In the US as a whole, food accounts for over 20 percent of all commodity transport, resulting in 120 million tonnes of CO2 emissions every year. Every day, planes, long-haul trucks, and container ships criss-cross the globe to ensure that Western palates are properly satisfied. With the current system, green beans grown in Africa can be picked in the evening, loaded on the overnight flight to Heathrow airport, and on shelves of London greengrocers by 11:00 the next morning. But even the British government recognizes that this is problematic and wants to ensure “that aviation meets the external environmental costs for which it is responsible.” A good start would be taxing aviation fuel, which currently pays a zero rate, that leaves airline travel incredibly cheap compared to its true cost. So the UK Department of Transport commissioned a study of air travel that pegged the environmental costs every time a Boeing 757 takes off at £5,140. How long until that cost is internalized? How cheap would the New Zealand apple be then? And how many apple orchards in the Okanagan could
be saved?

True Cost Burgers

American insurance companies and employer health plan administrators know that obesity costs money. The bill for the average stomach shrinking surgery is $25,000 and every year there are 10 to 12 percent more people eligible for the procedure. Meanwhile, the US Department of Health has determined it takes $120 million to treat obesity annually.
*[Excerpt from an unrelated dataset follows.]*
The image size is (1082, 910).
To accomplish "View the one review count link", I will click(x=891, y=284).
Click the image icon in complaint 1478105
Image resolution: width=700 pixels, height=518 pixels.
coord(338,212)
Add that to the cost of treating the thousands of Americans each year who catch E. coli poisoning from hamburgers, thanks to industry shortcuts that result in meat covered with fecal matter and pathogens. Manure doesn’t have to be on meat to cause problems. It also releases smog-forming emissions and contaminates water. In 2000, seven people died in the town of Walkerton, Canada, when farmland runoff polluted the town’s water-supply with E. coli. The subsequent crisis cost at least $64.5 million cad overall and individual households had to spend about $4,000 cad on average. Two years later, agribusiness giant Cargill dumped hog waste into Missouri’s Loutre River, contaminating a five mile stretch and killing 53,000 fish. In the UK, a 2003 report from Essex University calculated that British taxpayers spend up to £2.3 billion every year repairing the damage that industrial farming does to the environment and human health. So what would a Big Mac cost if its true production costs were included?

Mad Cow

Canada’s Agriculture Minister was emphatic: “I want to stress from the beginning this is one cow.” But all it took was one positive test for mad cow disease in May 2003 to send Canada’s beef industry into a tailspin. Export markets were closed off immediately, and by the end of the year, industry analysts calculated the economic cost of the positive test at $3.3 billion cad. Then, just before Christmas, the industry suffered another jolt thanks to a single case of mad cow in the US. By February 2004, Agriculture Department officials in that country told Congress that the epidemic had cost $6 billion. Europeans watching all this must have scoffed at the North American figures. Their mad cow crisis has cost more than $100 billion.

Governments on both sides of the Atlantic have dutifully compensated the farmers and meat packers affected by the outbreak. And they’ve done the same after outbreaks of foot-and-mouth disease and avian flu. So even if meat has never touched your lips, you pay.